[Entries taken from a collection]
-------------------------
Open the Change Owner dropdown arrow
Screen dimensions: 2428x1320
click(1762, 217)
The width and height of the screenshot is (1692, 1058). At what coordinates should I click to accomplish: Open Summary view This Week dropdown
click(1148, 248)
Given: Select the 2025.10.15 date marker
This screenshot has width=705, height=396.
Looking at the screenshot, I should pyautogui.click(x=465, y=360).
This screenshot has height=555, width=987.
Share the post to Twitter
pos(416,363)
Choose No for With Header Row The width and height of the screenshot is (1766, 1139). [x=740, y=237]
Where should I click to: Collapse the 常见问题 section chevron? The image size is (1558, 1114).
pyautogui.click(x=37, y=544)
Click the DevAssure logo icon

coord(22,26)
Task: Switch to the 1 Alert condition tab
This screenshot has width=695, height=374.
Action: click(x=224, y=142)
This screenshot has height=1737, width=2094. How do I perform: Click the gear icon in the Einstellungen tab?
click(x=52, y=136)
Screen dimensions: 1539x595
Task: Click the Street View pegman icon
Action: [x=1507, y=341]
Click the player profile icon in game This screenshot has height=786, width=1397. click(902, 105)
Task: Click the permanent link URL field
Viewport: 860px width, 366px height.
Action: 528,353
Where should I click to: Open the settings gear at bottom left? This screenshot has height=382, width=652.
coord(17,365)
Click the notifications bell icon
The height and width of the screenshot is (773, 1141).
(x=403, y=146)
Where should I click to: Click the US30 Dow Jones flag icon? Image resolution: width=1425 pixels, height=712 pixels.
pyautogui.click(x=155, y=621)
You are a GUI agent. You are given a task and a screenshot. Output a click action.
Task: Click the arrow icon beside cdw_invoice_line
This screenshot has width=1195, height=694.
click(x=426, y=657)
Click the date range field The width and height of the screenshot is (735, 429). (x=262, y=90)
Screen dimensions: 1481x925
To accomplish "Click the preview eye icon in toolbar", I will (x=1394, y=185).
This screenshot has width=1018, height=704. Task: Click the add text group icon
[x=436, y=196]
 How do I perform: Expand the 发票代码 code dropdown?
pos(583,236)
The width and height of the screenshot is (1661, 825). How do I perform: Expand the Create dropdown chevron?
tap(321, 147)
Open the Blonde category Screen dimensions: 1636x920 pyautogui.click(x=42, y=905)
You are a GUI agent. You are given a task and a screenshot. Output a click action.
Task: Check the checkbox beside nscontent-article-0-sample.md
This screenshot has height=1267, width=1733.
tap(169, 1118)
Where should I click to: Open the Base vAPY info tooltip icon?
-------------------------
DESCRIPTION OF THE TASK - Return a copy of each line in the records above that has "field" in it.

ANSWER BOX -
Task: Click the permanent link URL field
Click the date range field The width and height of the screenshot is (735, 429). (x=262, y=90)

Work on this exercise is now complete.